Graphene Plasmon-Enhanced IR Biosensing for in Situ Detection of Aqueous-Phase Molecules with an Attenuated Total Reflection Mode.

Abstract

Graphene plasmon has attracted extensive interest due to the unprecedented electromagnetic confinement, long propagation distance, and tunable plasmonic frequency. Successful applications of graphene plasmon as infrared sensors have been recently demonstrated, yet they are mainly focused on solid/solid and solid/gas interfaces analysis. Herein, we, for the first time, propose a graphene plasmon-enhanced infrared sensor based on attenuated total reflection configuration for in situ analysis of aqueous-phase molecules. This IR sensor includes a boron-doped graphene (BG) nanodisk array fabricated on top of a ZnSe prism surface that supports attenuated total reflection surface-enhanced infrared absorption spectroscopy (ATR-SEIRA).

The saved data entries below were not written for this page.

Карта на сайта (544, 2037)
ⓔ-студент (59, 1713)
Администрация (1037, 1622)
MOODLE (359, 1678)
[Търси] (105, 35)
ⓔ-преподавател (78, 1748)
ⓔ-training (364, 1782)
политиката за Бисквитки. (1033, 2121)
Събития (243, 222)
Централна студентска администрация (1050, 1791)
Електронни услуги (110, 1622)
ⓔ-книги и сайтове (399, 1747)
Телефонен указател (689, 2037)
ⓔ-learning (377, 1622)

Our ATR-SEIRA platform is efficient and straightforward for in situ and label-free monitoring of the interaction of biomolecules without interference from the environments, allowing for the extraction of instant spectroscopic information in a complex biological event. Utilizing the near-field enhancement of graphene plasmon, the binding interaction of L-selectin with its aptamer as a demonstration has been investigated to evaluate the specific protein recognition process. The detection limit of the target protein reaches 0.5 nM. Our work demonstrates that chemical-doped graphene plasmon combined with ATR-SEIRA is a promising signal enhancement platform for in situ aqueous-phase biosensing.